_About this task_
The stretch from the line with "Create a Report (53, 2348)" through the line with "Terms & Conditions (175, 2299)" in the records below: write it out exactly, and nothing else.

------------------------------

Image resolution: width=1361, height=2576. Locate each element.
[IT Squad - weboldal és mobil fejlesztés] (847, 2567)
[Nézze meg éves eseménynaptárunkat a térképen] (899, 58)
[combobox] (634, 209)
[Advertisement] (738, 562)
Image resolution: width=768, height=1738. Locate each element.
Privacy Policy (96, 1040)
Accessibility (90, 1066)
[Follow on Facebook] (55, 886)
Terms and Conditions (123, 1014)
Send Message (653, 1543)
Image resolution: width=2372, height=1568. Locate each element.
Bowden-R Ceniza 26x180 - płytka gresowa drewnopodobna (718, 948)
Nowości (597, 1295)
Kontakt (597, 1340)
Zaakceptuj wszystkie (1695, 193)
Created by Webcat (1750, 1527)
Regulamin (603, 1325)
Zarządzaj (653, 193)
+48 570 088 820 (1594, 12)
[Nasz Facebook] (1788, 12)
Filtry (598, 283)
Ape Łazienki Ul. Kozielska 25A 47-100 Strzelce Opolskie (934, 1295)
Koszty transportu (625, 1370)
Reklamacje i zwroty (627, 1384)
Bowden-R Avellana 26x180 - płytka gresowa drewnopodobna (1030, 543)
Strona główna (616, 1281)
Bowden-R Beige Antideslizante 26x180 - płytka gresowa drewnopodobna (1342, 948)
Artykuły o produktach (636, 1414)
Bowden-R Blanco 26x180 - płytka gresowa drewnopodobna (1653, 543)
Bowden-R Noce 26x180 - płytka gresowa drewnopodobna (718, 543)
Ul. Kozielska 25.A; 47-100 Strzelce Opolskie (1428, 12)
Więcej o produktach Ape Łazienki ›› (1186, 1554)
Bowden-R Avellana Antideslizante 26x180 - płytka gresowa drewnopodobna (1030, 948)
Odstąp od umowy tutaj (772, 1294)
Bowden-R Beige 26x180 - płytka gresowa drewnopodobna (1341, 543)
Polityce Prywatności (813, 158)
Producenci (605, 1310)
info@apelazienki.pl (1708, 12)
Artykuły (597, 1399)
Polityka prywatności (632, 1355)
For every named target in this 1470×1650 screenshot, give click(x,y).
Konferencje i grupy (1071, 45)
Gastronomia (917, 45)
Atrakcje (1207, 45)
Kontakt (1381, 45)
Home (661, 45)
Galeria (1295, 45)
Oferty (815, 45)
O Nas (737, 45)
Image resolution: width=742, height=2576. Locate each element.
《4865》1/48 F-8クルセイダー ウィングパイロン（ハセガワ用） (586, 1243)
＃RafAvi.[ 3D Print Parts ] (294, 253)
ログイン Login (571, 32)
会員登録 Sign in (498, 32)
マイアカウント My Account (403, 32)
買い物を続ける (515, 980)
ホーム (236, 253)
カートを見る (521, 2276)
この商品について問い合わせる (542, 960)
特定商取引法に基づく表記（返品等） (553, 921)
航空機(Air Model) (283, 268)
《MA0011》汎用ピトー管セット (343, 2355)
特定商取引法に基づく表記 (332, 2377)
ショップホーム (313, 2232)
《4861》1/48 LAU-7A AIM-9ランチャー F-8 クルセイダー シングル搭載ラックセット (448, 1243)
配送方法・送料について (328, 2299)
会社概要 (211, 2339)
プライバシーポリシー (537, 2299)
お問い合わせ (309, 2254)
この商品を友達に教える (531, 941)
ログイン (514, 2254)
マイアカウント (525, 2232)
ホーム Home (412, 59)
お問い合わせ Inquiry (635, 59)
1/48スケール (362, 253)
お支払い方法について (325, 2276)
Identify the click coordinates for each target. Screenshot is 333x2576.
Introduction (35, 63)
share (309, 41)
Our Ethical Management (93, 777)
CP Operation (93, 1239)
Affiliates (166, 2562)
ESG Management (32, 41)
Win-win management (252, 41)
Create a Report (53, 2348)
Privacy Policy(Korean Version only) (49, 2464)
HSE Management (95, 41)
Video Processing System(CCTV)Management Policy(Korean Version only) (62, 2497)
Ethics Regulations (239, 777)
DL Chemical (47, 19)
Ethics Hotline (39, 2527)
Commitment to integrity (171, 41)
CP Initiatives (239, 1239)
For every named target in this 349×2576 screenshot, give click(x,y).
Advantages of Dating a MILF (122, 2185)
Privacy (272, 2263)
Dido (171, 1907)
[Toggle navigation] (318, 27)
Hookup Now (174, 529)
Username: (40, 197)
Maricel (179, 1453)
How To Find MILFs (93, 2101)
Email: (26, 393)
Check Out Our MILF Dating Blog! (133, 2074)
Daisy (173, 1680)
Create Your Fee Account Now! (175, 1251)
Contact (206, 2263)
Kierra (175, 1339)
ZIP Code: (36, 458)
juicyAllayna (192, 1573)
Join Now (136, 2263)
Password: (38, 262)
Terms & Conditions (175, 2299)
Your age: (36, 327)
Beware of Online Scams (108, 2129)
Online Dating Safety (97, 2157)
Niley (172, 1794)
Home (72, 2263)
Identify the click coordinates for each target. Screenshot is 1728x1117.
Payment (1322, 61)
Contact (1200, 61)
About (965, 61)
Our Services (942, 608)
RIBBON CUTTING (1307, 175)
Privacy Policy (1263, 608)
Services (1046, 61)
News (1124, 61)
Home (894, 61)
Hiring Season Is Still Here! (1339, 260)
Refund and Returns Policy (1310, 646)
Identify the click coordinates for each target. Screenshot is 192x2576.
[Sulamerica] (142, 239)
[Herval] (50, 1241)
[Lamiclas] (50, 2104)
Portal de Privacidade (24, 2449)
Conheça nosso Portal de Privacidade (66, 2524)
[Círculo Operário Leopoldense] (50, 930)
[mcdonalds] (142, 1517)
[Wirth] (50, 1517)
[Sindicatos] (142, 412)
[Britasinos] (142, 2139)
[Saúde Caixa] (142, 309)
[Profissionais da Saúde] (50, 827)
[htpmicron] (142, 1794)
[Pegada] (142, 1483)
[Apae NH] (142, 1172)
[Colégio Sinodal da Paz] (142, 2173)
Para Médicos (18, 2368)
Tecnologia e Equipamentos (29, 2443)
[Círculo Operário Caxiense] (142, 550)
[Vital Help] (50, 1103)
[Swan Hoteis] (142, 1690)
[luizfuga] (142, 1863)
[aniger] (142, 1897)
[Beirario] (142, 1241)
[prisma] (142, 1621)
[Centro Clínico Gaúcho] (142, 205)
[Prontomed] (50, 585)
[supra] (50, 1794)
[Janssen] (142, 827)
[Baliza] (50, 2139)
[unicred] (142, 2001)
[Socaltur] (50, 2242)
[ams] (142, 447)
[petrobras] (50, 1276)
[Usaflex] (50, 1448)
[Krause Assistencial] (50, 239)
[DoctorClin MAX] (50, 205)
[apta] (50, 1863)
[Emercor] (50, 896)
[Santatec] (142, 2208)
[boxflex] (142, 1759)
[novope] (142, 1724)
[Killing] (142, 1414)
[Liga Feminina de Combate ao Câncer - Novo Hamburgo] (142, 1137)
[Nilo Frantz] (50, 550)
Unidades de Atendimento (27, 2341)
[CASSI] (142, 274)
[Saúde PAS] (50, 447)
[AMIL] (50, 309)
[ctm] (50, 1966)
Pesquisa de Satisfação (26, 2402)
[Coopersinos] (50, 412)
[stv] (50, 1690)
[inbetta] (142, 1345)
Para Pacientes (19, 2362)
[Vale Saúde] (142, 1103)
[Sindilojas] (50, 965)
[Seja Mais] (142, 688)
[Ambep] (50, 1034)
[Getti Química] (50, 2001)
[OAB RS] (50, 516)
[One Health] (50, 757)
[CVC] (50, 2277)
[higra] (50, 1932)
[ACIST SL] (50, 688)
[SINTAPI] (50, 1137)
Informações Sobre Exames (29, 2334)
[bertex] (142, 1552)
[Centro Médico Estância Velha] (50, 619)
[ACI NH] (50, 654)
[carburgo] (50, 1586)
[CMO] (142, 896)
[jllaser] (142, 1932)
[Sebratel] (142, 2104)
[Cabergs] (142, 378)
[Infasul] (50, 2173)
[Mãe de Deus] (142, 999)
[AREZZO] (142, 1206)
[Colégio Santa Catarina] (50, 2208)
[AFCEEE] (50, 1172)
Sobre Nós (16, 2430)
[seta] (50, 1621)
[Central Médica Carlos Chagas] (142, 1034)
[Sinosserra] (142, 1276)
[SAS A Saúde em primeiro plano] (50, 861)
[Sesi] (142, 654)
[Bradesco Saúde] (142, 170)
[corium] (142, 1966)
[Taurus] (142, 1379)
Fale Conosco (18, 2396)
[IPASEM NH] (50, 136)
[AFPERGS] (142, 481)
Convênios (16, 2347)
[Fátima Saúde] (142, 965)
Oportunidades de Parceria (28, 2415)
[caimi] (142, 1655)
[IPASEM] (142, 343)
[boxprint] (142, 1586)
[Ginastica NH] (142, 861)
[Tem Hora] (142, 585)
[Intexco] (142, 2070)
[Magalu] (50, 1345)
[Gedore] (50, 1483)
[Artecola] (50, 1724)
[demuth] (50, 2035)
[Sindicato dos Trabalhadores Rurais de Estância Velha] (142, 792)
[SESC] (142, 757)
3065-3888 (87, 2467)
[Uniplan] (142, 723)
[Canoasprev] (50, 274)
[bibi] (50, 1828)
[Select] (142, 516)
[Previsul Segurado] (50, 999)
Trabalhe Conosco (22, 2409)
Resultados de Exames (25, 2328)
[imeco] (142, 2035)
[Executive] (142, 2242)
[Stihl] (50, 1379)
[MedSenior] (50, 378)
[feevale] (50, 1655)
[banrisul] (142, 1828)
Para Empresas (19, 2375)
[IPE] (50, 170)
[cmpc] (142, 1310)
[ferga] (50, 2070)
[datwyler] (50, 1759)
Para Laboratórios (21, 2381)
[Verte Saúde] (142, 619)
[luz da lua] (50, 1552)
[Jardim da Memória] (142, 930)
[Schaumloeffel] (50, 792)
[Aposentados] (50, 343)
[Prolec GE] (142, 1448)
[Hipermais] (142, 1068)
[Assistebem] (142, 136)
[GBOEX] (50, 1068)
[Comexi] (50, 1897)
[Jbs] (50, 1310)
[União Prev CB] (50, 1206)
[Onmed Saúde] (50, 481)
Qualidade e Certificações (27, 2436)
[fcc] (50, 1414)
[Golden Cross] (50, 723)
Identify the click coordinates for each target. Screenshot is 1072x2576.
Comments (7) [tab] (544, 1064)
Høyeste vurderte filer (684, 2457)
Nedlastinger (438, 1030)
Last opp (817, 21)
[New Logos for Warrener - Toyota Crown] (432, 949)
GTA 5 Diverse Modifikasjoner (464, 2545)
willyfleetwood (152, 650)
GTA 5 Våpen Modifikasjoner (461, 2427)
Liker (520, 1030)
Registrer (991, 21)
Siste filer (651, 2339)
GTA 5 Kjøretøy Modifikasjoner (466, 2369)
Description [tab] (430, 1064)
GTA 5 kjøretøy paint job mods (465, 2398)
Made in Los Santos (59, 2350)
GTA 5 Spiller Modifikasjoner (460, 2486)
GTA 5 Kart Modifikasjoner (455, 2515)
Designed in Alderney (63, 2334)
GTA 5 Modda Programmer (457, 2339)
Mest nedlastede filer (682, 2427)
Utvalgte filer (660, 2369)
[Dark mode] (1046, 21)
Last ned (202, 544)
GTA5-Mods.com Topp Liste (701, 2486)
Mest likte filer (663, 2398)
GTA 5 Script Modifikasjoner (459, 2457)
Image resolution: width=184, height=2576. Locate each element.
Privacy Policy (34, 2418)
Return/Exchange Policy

------------------------------

_Expected answer_
Create a Report (53, 2348)
Privacy Policy(Korean Version only) (49, 2464)
HSE Management (95, 41)
Video Processing System(CCTV)Management Policy(Korean Version only) (62, 2497)
Ethics Regulations (239, 777)
DL Chemical (47, 19)
Ethics Hotline (39, 2527)
Commitment to integrity (171, 41)
CP Initiatives (239, 1239)
For every named target in this 349×2576 screenshot, give click(x,y).
Advantages of Dating a MILF (122, 2185)
Privacy (272, 2263)
Dido (171, 1907)
[Toggle navigation] (318, 27)
Hookup Now (174, 529)
Username: (40, 197)
Maricel (179, 1453)
How To Find MILFs (93, 2101)
Email: (26, 393)
Check Out Our MILF Dating Blog! (133, 2074)
Daisy (173, 1680)
Create Your Fee Account Now! (175, 1251)
Contact (206, 2263)
Kierra (175, 1339)
ZIP Code: (36, 458)
juicyAllayna (192, 1573)
Join Now (136, 2263)
Password: (38, 262)
Terms & Conditions (175, 2299)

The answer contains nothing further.